- INSTRUCTION A -
In the relationship post below, what reason does the writer give for saying a breakup would complicate things very much?

- PASSAGE GIVEN -
My selfish issues are the following: She has in the last year not cooked a single meal and she often goes back to her parent’s house after weekends without helping me to clean up. She is a very beautiful woman and there will always be other men trying to get her. She admitted this much. She is very vulnerable and her self esteem and confidence is very low. She seems to be angry all the time and always has issues. Although this behaviour is normal for someone in her situation I just don’t know if I want this for a life. 
To complicate things even further we work together in the same office and in the same section. Both of us have been with the same company for many years and a breakup would complicate things very much.
My fear is that all this has already gone too far and I sometimes think that we should just put a stop to our relationship. This is a very tough decision. I also know myself and I know that I will be very lonely without her. I truly did love her but I am not so sure anymore. She was very different when we first met but I think everything that happened may have already caused too much damage. There will obviously be a huge financial impact as well if we decide to split up. I really want to make it work but I fear that we may be doing more and more harm to ourselves and our children as we allow this relationship to carry on.

[Records for finding displayed items]
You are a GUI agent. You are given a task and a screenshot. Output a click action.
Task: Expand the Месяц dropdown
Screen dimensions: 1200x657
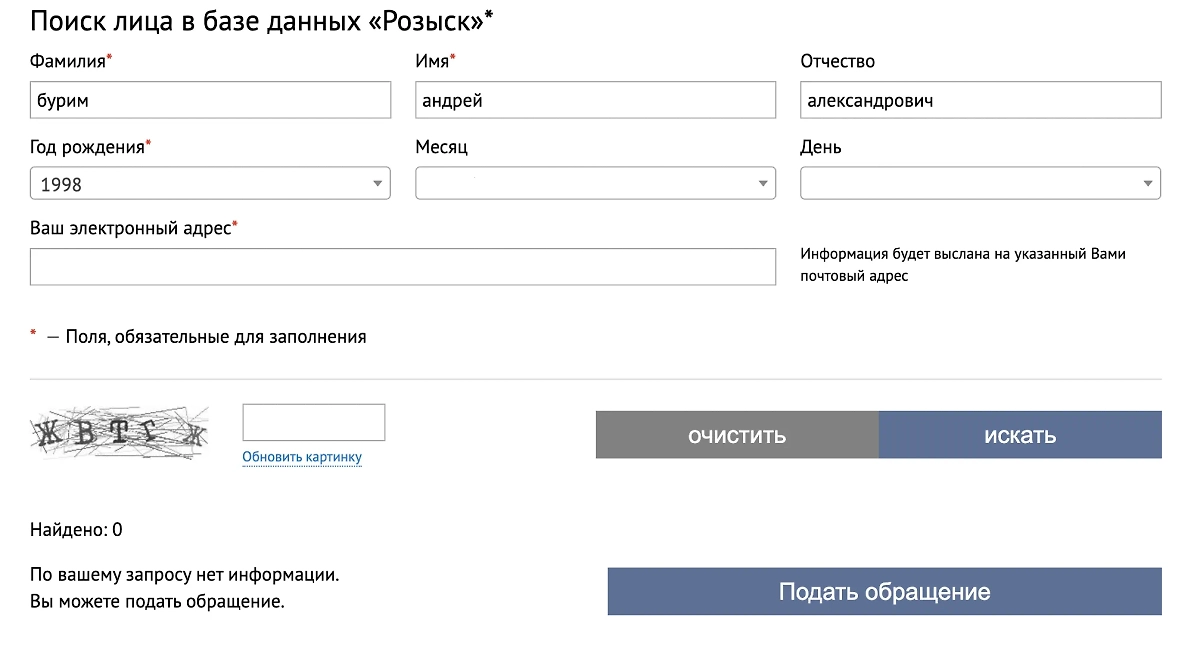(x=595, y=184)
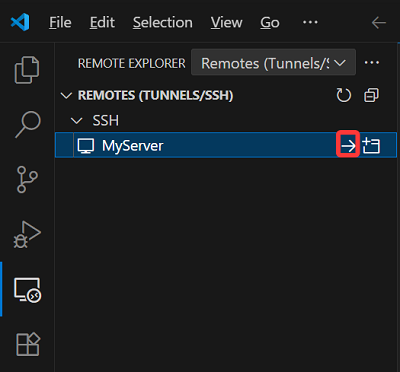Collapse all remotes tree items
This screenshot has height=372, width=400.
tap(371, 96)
...
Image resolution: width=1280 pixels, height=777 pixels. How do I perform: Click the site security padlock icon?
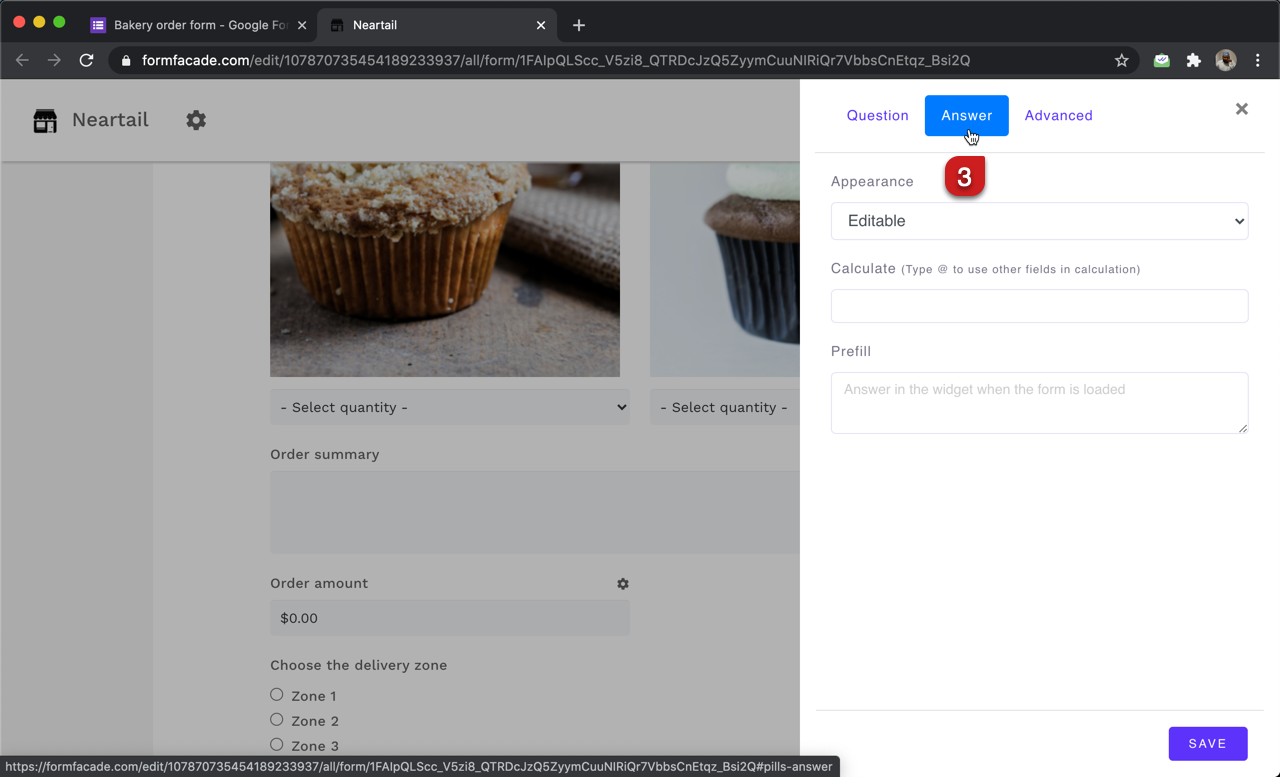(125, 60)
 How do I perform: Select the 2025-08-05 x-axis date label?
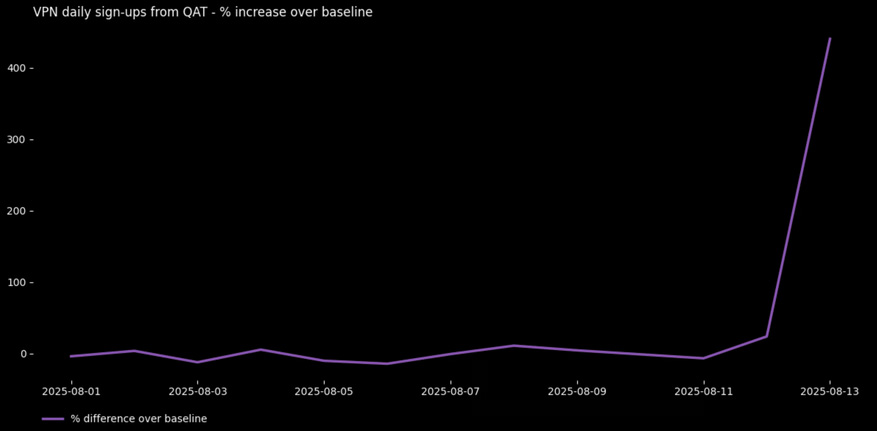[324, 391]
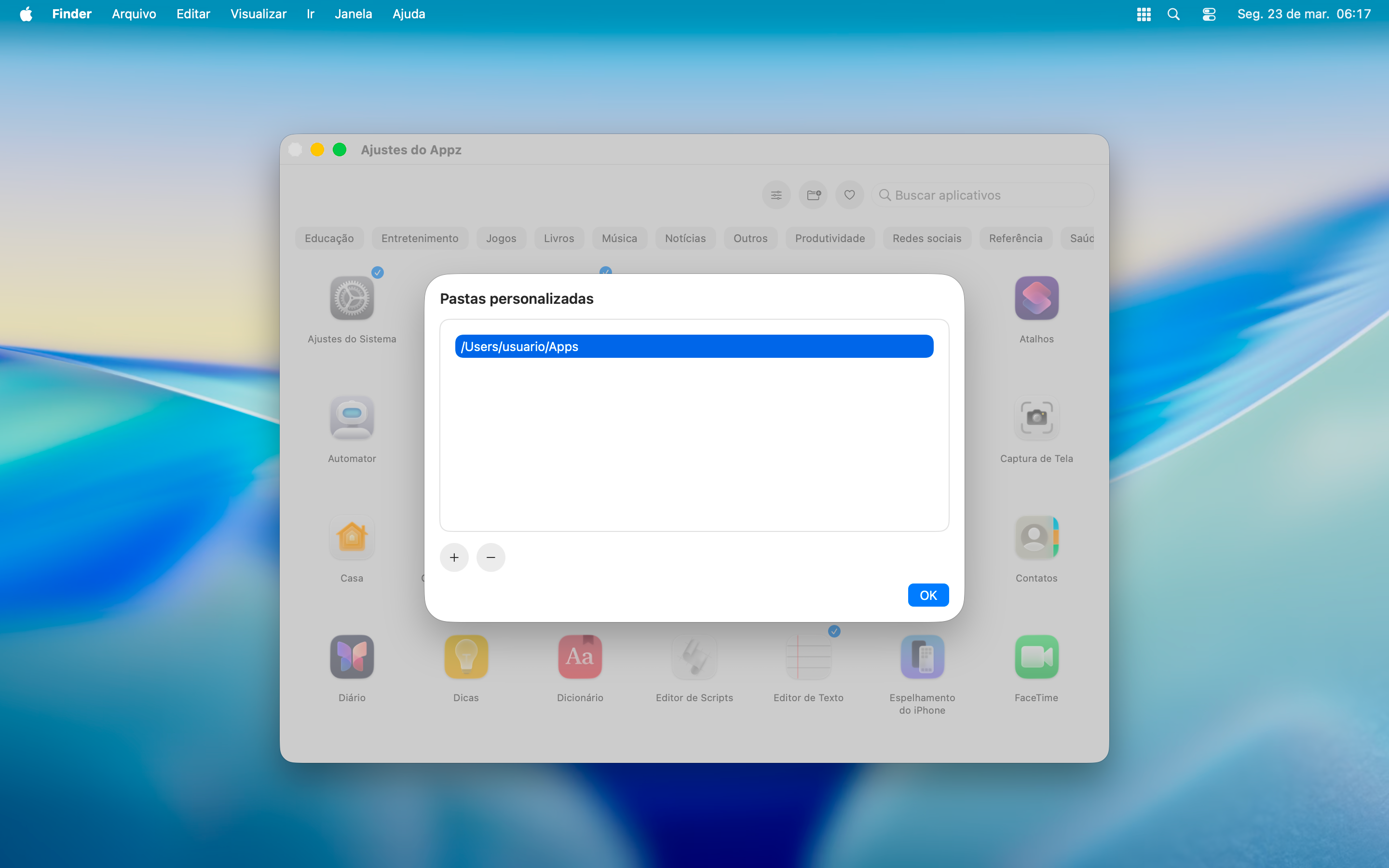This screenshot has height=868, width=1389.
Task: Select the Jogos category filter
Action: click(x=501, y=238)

- INSTRUCTION B -
Write out the stretch of the listing from the line that contains "How do I perform: Select" through the line that contains "Action: click(x=501, y=238)", leaving the pictures out.

- TASK SOLUTION A -
The two of them work together in the same office and the same section, and both have been with the same company for many years.

- TASK SOLUTION B -
 How do I perform: Select the 2025-08-05 x-axis date label?
[324, 391]
This screenshot has height=868, width=1389.
Task: Select the Jogos category filter
Action: click(x=501, y=238)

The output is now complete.